Assim como a descoberta de sua trajetória recente, é possível encontrar cantoras exuberantes como Camille Thurman, saxofonista de Marsalis convertida mais recentemente ao canto, Jazzmeia Horn, uma proeza de ascendência africana de 29 anos, e a de carreira mais jovem, Quiana Lynell, todas trazendo o peso da tradição de mais de um século em cada nota. Quiana nasceu no Texas mas se mudou logo para Baton Rouge, na Louisiana. Destacou-se como membro do coro da Igreja Episcopal St. James e ganhou elogios de Herbie Hancock, Patti Austin e Terence Blanchard. A base de seu canto, exposta no único álbum que tem até agora, A Little Love, passa pelo jazz depois de lutar para sair das amarras do gospel. Cantoras de sua geração, mesmo tendo o blues pulsando forte, sabem que precisam expandir territórios.

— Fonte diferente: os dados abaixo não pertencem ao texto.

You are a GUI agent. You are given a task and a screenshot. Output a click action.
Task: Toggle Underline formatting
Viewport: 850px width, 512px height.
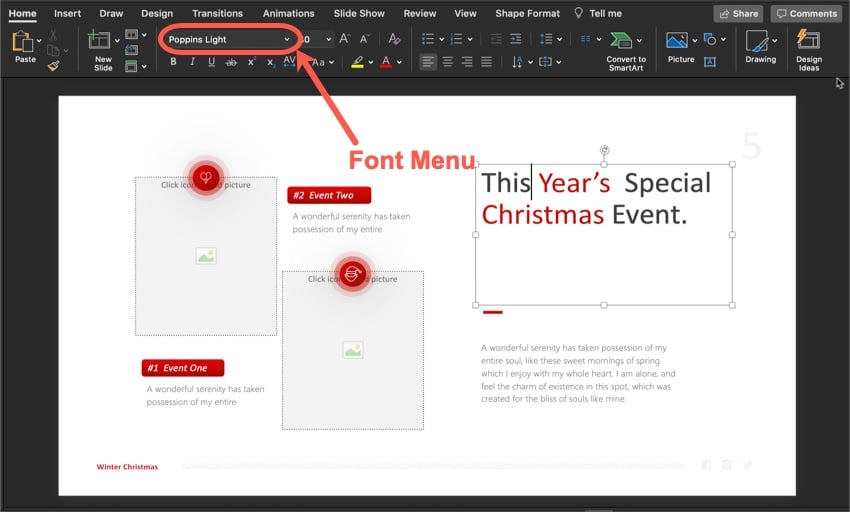click(211, 62)
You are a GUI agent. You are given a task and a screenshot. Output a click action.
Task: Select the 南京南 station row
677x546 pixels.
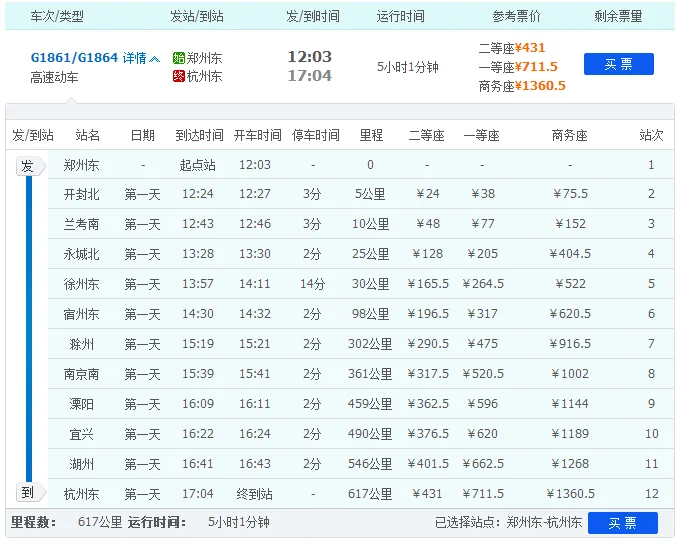340,374
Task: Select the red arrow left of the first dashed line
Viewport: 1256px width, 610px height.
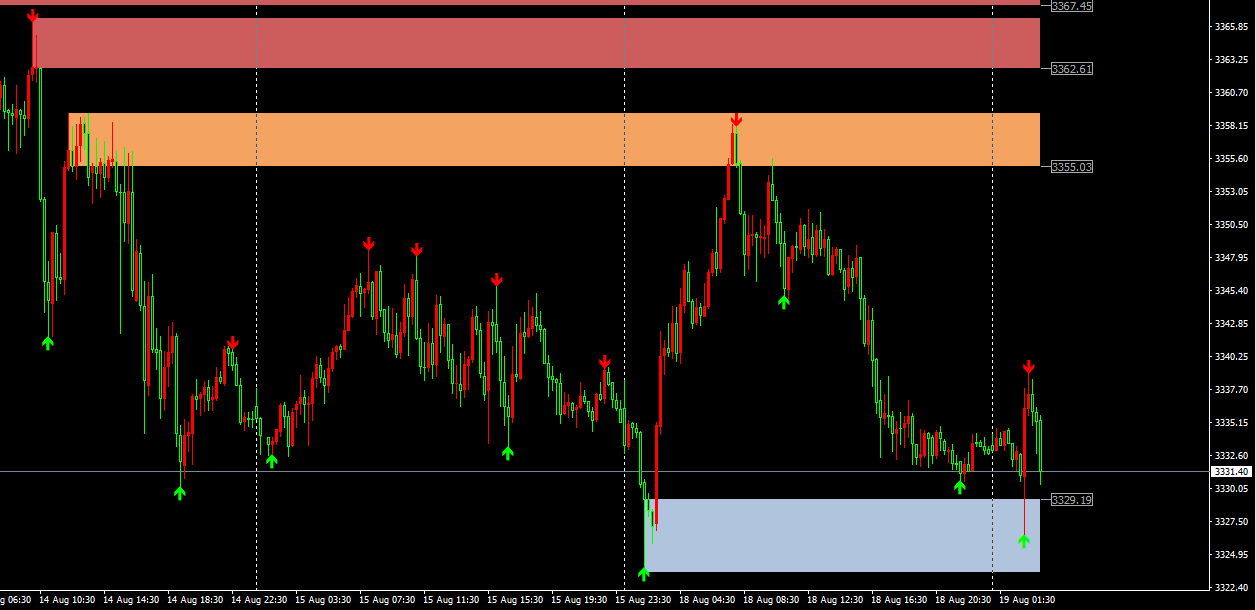Action: (232, 343)
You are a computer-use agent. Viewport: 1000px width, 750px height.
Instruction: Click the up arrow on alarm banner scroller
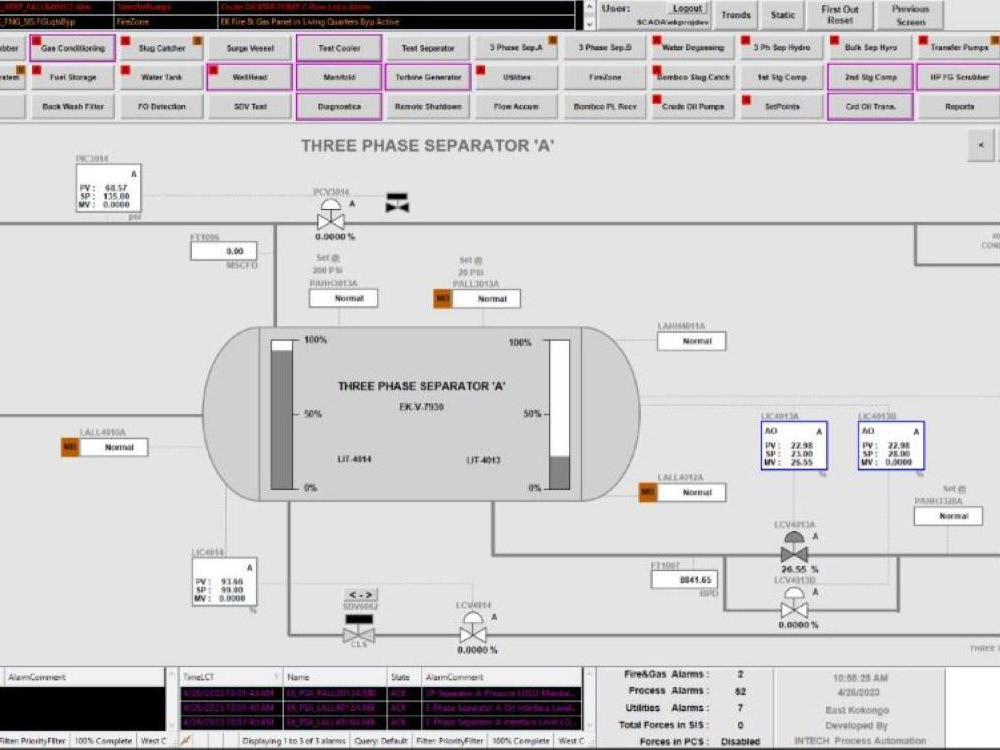click(x=589, y=7)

Veronica não gosta do termo “novo jazz”. “Estamos vivendo um revés temporário de circunstâncias com a pandemia, mas o espírito da música é o mesmo e deve ser constante. Jazz é o que você faz dele, desde que você honre o passado.” Essa devoção supostamente obrigatória ao passado dos músicos de jazz já foi estudada por pesquisadores como Joachin-Ernest Berendt. Ela segue falando sobre a pandemia e como o isolamento social pode influenciar na origem de uma expressão particular do jazz: “A pandemia fez muitas pessoas pensarem em como sustentar suas vidas se não puderem fazer isso musicalmente. Não posso falar pelos outros, mas talvez muitos estejam se voltando mais para arranjos, engenharia, produção musical e trabalhos com edição de vídeo. Não sei, mas, para mim, mantenho meu curso e continuo enriquecendo meu jazz e minha compreensão musical. Essa é a minha pista e devo permanecer fiel a ela!”. Missão, fidelidade, entrega, passado. Coisas de uma senhora jazzista de 26 anos.